[start]

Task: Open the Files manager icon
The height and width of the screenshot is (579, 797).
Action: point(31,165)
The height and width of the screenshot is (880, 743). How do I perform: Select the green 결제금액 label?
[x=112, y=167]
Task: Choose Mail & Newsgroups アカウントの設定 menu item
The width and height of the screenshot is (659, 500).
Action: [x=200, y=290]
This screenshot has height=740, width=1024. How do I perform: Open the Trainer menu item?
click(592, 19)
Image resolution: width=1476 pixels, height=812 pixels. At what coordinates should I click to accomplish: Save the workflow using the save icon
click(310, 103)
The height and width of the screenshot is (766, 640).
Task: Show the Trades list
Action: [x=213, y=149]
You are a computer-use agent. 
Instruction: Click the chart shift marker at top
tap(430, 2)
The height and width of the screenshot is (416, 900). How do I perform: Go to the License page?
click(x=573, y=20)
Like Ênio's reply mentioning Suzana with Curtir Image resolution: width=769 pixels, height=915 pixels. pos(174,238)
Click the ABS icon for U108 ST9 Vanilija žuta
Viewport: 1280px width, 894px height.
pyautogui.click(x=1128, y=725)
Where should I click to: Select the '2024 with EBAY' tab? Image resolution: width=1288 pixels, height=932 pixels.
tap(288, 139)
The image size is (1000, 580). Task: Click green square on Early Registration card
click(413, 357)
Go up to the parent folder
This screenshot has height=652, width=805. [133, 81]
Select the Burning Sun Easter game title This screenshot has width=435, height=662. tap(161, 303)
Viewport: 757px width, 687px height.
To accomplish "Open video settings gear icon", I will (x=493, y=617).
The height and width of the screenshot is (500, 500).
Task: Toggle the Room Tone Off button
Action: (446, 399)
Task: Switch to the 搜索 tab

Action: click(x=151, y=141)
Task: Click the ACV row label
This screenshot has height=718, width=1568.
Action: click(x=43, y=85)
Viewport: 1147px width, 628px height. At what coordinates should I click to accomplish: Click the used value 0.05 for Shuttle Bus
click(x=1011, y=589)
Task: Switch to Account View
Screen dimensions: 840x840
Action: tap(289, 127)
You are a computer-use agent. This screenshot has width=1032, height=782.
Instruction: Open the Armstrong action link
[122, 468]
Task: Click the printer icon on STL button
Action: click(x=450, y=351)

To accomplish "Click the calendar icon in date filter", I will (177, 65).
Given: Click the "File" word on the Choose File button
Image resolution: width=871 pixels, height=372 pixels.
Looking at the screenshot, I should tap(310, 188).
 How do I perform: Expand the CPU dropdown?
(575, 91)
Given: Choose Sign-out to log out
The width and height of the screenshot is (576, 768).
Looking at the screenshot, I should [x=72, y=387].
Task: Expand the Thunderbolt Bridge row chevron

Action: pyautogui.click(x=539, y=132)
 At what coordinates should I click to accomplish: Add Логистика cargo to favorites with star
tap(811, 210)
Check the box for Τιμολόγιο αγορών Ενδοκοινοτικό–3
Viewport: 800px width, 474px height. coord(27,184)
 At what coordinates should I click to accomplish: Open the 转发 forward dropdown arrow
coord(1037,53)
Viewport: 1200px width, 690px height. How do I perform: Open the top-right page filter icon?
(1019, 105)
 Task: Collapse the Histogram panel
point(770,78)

[end]

Rewrite all of the items above with "Instruction:" changed to "Command:" wherever it occurs. Leave everything else as it is.

> [RESPONSE]
Task: Open the Files manager icon
The height and width of the screenshot is (579, 797).
Action: point(31,165)
The height and width of the screenshot is (880, 743). How do I perform: Select the green 결제금액 label?
[x=112, y=167]
Task: Choose Mail & Newsgroups アカウントの設定 menu item
The width and height of the screenshot is (659, 500).
Action: [x=200, y=290]
This screenshot has height=740, width=1024. How do I perform: Open the Trainer menu item?
click(592, 19)
Image resolution: width=1476 pixels, height=812 pixels. At what coordinates should I click to accomplish: Save the workflow using the save icon
click(310, 103)
The height and width of the screenshot is (766, 640).
Task: Show the Trades list
Action: [x=213, y=149]
You are a computer-use agent. 
Command: Click the chart shift marker at top
tap(430, 2)
The height and width of the screenshot is (416, 900). How do I perform: Go to the License page?
click(x=573, y=20)
Like Ênio's reply mentioning Suzana with Curtir Image resolution: width=769 pixels, height=915 pixels. pos(174,238)
Click the ABS icon for U108 ST9 Vanilija žuta
Viewport: 1280px width, 894px height.
pyautogui.click(x=1128, y=725)
Where should I click to: Select the '2024 with EBAY' tab? Image resolution: width=1288 pixels, height=932 pixels.
tap(288, 139)
The image size is (1000, 580). Task: Click green square on Early Registration card
click(413, 357)
Go up to the parent folder
This screenshot has height=652, width=805. [133, 81]
Select the Burning Sun Easter game title This screenshot has width=435, height=662. tap(161, 303)
Viewport: 757px width, 687px height.
To accomplish "Open video settings gear icon", I will (x=493, y=617).
The height and width of the screenshot is (500, 500).
Task: Toggle the Room Tone Off button
Action: (446, 399)
Task: Switch to the 搜索 tab

Action: click(x=151, y=141)
Task: Click the ACV row label
This screenshot has height=718, width=1568.
Action: click(x=43, y=85)
Viewport: 1147px width, 628px height. At what coordinates should I click to accomplish: Click the used value 0.05 for Shuttle Bus
click(x=1011, y=589)
Task: Switch to Account View
Screen dimensions: 840x840
Action: tap(289, 127)
You are a computer-use agent. This screenshot has width=1032, height=782.
Command: Open the Armstrong action link
[122, 468]
Task: Click the printer icon on STL button
Action: click(x=450, y=351)

To accomplish "Click the calendar icon in date filter", I will (177, 65).
Given: Click the "File" word on the Choose File button
Image resolution: width=871 pixels, height=372 pixels.
Looking at the screenshot, I should tap(310, 188).
 How do I perform: Expand the CPU dropdown?
(575, 91)
Given: Choose Sign-out to log out
The width and height of the screenshot is (576, 768).
Looking at the screenshot, I should [x=72, y=387].
Task: Expand the Thunderbolt Bridge row chevron

Action: pyautogui.click(x=539, y=132)
 At what coordinates should I click to accomplish: Add Логистика cargo to favorites with star
tap(811, 210)
Check the box for Τιμολόγιο αγορών Ενδοκοινοτικό–3
Viewport: 800px width, 474px height. coord(27,184)
 At what coordinates should I click to accomplish: Open the 转发 forward dropdown arrow
coord(1037,53)
Viewport: 1200px width, 690px height. How do I perform: Open the top-right page filter icon?
(1019, 105)
 Task: Collapse the Histogram panel
point(770,78)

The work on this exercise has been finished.